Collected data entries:
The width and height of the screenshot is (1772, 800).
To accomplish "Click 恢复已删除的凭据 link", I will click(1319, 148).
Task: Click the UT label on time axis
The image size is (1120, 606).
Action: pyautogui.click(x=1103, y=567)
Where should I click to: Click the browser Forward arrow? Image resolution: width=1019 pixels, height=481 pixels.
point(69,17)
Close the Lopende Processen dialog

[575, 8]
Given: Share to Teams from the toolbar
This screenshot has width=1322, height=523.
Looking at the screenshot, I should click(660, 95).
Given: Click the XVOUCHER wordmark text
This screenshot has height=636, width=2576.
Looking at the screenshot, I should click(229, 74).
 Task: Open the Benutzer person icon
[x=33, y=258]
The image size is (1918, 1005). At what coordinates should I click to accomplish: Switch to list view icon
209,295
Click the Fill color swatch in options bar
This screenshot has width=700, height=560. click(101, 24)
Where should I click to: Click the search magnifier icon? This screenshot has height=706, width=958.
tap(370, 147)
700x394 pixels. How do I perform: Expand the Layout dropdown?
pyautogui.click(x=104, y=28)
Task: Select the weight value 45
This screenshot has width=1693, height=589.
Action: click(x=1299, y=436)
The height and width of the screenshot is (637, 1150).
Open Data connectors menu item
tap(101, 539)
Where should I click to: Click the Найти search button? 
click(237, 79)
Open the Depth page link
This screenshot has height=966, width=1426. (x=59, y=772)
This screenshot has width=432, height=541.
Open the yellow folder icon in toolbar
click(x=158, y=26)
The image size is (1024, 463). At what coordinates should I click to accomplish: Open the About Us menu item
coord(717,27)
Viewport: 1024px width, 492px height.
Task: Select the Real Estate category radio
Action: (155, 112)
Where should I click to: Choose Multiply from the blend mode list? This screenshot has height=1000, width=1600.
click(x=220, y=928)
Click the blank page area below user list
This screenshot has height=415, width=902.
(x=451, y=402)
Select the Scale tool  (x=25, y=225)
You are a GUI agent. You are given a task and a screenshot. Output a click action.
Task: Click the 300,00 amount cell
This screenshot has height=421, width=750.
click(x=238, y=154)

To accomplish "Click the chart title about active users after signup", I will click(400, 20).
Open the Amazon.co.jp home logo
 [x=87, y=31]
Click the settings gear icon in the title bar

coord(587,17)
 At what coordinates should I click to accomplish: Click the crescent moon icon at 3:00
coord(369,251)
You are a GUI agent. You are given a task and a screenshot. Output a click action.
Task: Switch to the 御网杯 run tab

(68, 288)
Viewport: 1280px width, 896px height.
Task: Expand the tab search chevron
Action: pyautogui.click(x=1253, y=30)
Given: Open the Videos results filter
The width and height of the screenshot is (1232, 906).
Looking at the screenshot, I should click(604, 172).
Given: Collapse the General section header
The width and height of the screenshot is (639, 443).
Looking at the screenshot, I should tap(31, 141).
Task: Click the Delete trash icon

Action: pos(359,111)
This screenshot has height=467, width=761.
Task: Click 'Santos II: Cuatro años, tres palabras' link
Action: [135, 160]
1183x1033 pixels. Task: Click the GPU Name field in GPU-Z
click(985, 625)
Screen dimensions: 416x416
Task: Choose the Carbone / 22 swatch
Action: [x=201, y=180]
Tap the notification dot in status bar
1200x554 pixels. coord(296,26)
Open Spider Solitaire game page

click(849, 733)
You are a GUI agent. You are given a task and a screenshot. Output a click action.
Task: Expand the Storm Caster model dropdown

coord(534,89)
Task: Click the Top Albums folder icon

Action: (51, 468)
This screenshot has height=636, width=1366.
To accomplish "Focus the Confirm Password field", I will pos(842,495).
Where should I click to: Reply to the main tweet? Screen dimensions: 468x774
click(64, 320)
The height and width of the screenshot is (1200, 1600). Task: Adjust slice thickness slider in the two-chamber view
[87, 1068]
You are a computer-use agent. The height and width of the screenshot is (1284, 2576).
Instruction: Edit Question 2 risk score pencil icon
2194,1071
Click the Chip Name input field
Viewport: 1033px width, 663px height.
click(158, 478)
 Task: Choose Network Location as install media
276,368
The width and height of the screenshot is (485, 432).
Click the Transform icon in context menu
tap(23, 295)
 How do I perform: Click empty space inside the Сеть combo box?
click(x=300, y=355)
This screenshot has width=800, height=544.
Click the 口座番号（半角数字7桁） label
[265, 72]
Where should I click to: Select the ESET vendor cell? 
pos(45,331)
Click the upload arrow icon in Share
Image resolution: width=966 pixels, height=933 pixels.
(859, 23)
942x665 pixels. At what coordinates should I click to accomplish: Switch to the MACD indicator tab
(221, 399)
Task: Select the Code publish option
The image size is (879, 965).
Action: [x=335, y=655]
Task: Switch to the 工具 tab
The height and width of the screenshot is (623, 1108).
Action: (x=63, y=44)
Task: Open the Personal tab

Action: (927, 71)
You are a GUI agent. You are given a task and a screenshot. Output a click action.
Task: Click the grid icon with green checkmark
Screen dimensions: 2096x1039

Activity:
What is asked for is an exact copy of the lines above from the one containing "Task: Switch to the 御网杯 run tab" through the one containing "Given: Collapse the General section header", and only those.

Answer section:
Task: Switch to the 御网杯 run tab

(68, 288)
Viewport: 1280px width, 896px height.
Task: Expand the tab search chevron
Action: pyautogui.click(x=1253, y=30)
Given: Open the Videos results filter
The width and height of the screenshot is (1232, 906).
Looking at the screenshot, I should click(604, 172).
Given: Collapse the General section header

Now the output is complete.